In occasione della XXII edizione dei Giochi Olimpici Invernali di Sochi, presso il Central Exhibition Hall Moscow Manege verrà inaugurata una prestigiosa mostra dal titolo “A Season of Thriumphs”, ispirata alla simbologia junghiana che riversa in ciascun anello della bandiera olimpica la vitalità dei cinque elementi: legno, fuoco, terra, acqua e metallo. Tra i cinque artisti di fama internazionale invitati a prendere parte al progetto ci sarà anche l’italiano Francesco Pignatelli (Milano 1971), artista e fotografo che, sin dal suo soggiorno londinese nei primi anni ’90, ha maturato nei confronti dell’arte fotografica un forte approccio sperimentale.
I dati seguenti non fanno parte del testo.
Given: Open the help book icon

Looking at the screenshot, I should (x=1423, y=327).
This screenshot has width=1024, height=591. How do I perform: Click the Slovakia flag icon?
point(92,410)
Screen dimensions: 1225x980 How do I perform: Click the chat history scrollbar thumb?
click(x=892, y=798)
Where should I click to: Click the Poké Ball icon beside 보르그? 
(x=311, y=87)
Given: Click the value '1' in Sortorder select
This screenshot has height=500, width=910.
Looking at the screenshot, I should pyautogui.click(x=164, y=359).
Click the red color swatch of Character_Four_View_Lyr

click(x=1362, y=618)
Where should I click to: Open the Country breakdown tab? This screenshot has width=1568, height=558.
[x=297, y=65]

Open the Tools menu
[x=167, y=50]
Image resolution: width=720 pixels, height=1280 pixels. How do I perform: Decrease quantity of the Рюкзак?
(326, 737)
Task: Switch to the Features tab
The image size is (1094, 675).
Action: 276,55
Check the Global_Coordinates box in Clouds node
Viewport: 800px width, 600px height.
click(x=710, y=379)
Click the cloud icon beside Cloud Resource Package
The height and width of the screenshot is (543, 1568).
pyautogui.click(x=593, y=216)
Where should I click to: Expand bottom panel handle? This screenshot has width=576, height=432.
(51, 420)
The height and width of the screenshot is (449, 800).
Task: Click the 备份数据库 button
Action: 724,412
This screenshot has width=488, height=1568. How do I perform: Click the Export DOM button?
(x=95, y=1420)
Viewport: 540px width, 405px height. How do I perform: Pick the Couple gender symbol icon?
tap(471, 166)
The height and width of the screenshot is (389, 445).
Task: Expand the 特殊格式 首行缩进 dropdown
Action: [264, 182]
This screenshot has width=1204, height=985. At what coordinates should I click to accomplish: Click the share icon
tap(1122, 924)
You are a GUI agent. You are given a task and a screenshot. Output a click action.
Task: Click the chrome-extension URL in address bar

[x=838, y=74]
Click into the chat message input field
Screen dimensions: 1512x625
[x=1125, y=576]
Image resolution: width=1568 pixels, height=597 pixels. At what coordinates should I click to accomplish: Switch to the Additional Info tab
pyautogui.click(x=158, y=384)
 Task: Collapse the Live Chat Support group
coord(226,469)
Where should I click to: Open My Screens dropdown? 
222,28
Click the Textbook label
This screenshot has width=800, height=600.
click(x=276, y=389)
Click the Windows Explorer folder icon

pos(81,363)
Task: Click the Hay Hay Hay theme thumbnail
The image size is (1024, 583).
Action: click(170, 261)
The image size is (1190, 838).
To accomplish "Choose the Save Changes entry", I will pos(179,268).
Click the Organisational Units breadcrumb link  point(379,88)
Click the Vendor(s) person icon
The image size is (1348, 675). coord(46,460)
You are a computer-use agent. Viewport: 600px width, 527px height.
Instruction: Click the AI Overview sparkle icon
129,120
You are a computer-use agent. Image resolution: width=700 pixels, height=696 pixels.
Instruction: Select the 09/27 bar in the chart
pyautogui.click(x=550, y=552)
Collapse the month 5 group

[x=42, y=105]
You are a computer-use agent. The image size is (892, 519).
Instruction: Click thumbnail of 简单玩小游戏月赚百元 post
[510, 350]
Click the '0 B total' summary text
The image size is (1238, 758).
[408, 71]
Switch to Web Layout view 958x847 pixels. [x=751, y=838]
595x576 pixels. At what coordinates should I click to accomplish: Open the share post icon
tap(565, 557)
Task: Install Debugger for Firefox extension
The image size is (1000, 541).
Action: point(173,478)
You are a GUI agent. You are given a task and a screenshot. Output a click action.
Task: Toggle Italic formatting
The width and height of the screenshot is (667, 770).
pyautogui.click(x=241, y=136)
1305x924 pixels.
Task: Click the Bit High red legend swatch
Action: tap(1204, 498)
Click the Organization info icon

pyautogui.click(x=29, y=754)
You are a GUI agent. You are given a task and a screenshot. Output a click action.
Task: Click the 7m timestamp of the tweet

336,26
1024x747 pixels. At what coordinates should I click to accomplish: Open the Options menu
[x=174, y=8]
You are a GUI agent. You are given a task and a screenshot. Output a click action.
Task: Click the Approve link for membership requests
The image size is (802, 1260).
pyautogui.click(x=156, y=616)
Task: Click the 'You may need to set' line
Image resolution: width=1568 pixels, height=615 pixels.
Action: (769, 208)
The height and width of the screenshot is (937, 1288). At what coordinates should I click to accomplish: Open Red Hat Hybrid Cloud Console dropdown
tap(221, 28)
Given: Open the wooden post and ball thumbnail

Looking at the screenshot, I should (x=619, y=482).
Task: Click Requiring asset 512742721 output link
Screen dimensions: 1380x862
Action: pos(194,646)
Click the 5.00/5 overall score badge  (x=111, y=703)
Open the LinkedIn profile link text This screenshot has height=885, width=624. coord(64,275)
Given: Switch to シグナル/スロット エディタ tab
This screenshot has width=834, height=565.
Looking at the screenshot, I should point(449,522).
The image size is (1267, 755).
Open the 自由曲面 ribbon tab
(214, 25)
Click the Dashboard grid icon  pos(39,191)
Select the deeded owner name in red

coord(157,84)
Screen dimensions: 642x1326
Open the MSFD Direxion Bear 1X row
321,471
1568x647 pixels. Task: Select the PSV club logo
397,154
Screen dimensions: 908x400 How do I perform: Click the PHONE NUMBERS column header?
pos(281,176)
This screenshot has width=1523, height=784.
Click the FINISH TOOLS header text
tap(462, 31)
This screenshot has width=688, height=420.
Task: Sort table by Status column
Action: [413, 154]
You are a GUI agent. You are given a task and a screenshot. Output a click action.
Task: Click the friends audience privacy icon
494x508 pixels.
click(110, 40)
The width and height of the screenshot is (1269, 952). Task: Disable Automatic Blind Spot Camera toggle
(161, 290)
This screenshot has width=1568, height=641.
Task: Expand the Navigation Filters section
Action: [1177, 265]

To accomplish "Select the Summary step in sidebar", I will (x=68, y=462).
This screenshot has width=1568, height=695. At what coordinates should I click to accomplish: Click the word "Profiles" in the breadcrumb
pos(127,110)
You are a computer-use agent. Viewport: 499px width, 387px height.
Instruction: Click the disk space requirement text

Heartbreak Hotel (Reversed Cities,2002)

Con la serie Telling Portraits realizzata nel 1999, l’autore portò alcuni maestri  dell’immagine, del cinema e della fotografia (fra cui Nagisa Oshima, Wim Wenders, Peter Greenaway, Duane Michals, Takeshi Kitano e Robert Wilson) dall’altra parte dell’ obiettivo con lo scopo di offrire attraverso una serie di “cortometraggi fotografici” un ritratto della loro dimensione psicologica. Nel 2002, affrontò il tema della città come ricordo e personale suggestione attraverso Reversed Cities, ricerca non priva di rimandi cinematografici condotta sulla luce delle immagini attraverso un processo di stampa “in negativo”, che permettesse cioè di trasformare la luce in ombre e le ombre in luce. È del 2004, invece, un esplicito omaggio alla pittura con Reversed Renaissance, opera in cui l’artista promuove un’ attualizzazione dell’ arte attraverso la sperimentazione fotografica.

Con Fragile, si assiste invece a uno slittamento nella fotografia dall’ immagine alla sostanza materica attraverso una manipolazione più tipica della scultura. L’artista, infatti, interviene direttamente sull’immagine stampata per acuirne il risalto plastico e dilatare le suggestioni dell’esperienza visiva. + Fragile è dunque un video prodotto da Nicoletta Rusconi Art Projects e il Gruppo Coeclerici che rende testimonianza ti tale processo creativo e che, secondo la curatrice Paola Bonini, autrice del testo di presentazione dell’opera di Francesco Pignatelli, “ci trascina nei luoghi che grazie alla tecnica del rovesciamento cromatico siamo obbligati a guardare con occhi nuovi, ritrovandone tutto l’eterno significato simbolico: il bosco ci chiama, come nelle fiabe, lungo i sentieri brillanti che il negativo incide al posto delle ombre, e allo stesso tempo ci spaventa, perché come non mai, stravolto nelle sue luci, incarna l’ignoto.” Le immagini del bosco, perciò, oltre ad attrarre lo sguardo dello spettatore, dilatano la percezione visiva ad una più ampia esperienza sensoriale grazie all’ausilio di effetti sonori che rendono l’elemento legno il centro di una fruizione totale.